I do not hate people who love these things! You do you. My opinion needn’t mean anything to you. But I am very frustrated with how cons are touted as The Place to Be for anyone’s who’s nerdy, and then “nerdy” turns out to mean “into fairly well known pop cultural icons”.
I hate cons like that and don’t get the appeal, but it’s not like that’s the only kind. why not find one where you do things you like?
I think you’re accurately describing the pathologies of generic mass-market cons. Comicon, PAX, Anime Boston, etc. I saw a DC comicon knockoff recently and I didn’t even investigate because I knew what it would be like. If the con is advertised in a subway, that means it has to be heavily commercialized and broadly targeted. Any place where actors get a lot of focus and attention probably suffers from this
I love Readercon, and it doesn’t do the thing that you’re describing. A third of the attendees are professionals in SF&F, whether that be editors, authors, or other people involved in the process. There’s a space set aside as a bookshop, and a few more sales areas, but that’s never made the focus of the con. The focus is the written word, and the discussion thereof.
I suspect you wouldn’t like it: it’s very focused on writing and reading SF&F, and if you’re not invested in that, if that doesn’t fascinate you, then it probably won’t work out, and you have other passions. Ultimately, I don’t think it’s really possible to have an enjoyed gathering of all people who are passionate about all interests. It’s much better when there’s enough focus that people can at least talk about related things that they really care about.

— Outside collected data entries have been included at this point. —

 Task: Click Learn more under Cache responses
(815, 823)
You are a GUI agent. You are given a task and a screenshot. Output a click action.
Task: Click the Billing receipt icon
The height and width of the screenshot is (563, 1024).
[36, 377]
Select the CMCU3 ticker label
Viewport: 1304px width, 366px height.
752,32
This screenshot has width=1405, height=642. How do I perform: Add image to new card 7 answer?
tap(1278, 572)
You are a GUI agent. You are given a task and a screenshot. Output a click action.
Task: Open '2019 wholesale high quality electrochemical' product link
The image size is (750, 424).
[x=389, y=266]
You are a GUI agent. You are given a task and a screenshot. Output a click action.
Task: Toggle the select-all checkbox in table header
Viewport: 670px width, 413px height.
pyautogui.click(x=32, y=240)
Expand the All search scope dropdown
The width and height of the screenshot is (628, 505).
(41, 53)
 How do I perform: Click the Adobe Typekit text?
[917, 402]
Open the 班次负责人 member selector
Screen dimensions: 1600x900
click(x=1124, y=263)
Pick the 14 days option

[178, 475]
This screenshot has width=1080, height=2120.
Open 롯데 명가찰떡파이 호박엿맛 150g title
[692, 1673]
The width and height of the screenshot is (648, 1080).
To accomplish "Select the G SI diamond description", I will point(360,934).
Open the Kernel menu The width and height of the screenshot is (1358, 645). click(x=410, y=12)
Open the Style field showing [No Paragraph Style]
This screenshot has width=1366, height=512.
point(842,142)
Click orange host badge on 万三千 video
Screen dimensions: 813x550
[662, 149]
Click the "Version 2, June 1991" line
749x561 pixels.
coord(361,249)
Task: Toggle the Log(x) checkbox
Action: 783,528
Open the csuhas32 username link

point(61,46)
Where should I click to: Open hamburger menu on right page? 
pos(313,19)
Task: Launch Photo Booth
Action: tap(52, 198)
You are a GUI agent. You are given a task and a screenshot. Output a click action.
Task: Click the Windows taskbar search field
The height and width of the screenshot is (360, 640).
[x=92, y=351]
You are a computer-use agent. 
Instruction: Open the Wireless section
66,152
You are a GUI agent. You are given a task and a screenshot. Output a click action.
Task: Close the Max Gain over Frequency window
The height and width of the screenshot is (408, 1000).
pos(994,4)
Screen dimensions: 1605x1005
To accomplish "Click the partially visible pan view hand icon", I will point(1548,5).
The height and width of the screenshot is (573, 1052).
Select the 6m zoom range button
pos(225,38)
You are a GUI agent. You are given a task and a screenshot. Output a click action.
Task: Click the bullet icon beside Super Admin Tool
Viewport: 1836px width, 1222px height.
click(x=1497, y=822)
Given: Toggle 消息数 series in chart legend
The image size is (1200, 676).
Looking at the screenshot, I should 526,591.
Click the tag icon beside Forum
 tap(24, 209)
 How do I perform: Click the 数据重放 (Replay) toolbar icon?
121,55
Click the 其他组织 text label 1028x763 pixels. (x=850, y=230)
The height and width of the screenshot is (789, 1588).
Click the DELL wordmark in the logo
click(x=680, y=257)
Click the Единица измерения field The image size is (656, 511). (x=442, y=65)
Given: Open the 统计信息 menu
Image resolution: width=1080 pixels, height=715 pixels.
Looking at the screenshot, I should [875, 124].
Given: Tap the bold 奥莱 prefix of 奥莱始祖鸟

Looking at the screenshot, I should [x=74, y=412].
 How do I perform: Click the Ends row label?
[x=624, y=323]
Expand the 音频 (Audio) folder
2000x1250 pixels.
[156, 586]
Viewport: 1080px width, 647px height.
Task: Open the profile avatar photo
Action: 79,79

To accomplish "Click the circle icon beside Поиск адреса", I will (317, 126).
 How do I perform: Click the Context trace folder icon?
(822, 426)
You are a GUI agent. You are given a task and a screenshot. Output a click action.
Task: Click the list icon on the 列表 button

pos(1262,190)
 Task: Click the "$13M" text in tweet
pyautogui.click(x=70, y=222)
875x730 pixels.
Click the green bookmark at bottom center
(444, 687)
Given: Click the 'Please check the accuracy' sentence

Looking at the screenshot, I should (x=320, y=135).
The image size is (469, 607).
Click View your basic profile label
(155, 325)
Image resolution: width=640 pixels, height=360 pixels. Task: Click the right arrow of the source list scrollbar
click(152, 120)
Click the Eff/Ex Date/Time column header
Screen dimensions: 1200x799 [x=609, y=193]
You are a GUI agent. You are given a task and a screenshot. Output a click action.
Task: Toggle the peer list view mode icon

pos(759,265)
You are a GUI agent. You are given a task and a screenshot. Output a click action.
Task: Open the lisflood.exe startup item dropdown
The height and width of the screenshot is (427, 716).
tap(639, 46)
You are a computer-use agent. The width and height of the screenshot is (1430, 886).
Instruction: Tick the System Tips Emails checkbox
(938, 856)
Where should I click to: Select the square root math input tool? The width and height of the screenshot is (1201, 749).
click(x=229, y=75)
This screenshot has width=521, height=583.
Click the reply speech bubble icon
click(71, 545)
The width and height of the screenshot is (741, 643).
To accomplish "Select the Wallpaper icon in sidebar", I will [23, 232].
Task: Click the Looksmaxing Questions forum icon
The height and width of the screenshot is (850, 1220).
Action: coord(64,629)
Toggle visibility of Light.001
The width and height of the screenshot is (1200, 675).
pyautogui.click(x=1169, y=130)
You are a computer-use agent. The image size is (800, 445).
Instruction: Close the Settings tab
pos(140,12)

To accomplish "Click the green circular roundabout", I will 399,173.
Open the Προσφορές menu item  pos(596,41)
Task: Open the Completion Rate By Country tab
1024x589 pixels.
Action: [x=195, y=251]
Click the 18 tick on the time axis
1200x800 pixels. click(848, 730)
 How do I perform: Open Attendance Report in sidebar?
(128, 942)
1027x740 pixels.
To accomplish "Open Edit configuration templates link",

Vericon, another con I have loved, has a small auction room of donated items, with all profits going to good causes. That’s it for commercialization, aside from, one time, an author selling copies of an audiobook that they had narrated. There are two rooms, each with one screen and a gaming console. LARPs upstairs, panels everywhere in the building, and really big-name authors (Tamora Pierce, George R. R. Martin, Orson Scott Card, those are probably the biggest names of the past decade but they always pull impressive people) for a 300 person con. Authors famous enough that people in their pajamas will literally run up to them on the street will get invited to join a LARP in progress.
I totally agree that there are a lot of unpleasant cons out there, and I suppose those are the ones that dominate media. But there are smaller ones (I haven’t been to Boskone, but I hear nothing but good things about it) that are more in the spirit of what I think you’re looking for, even if the particular topics wouldn’t be good.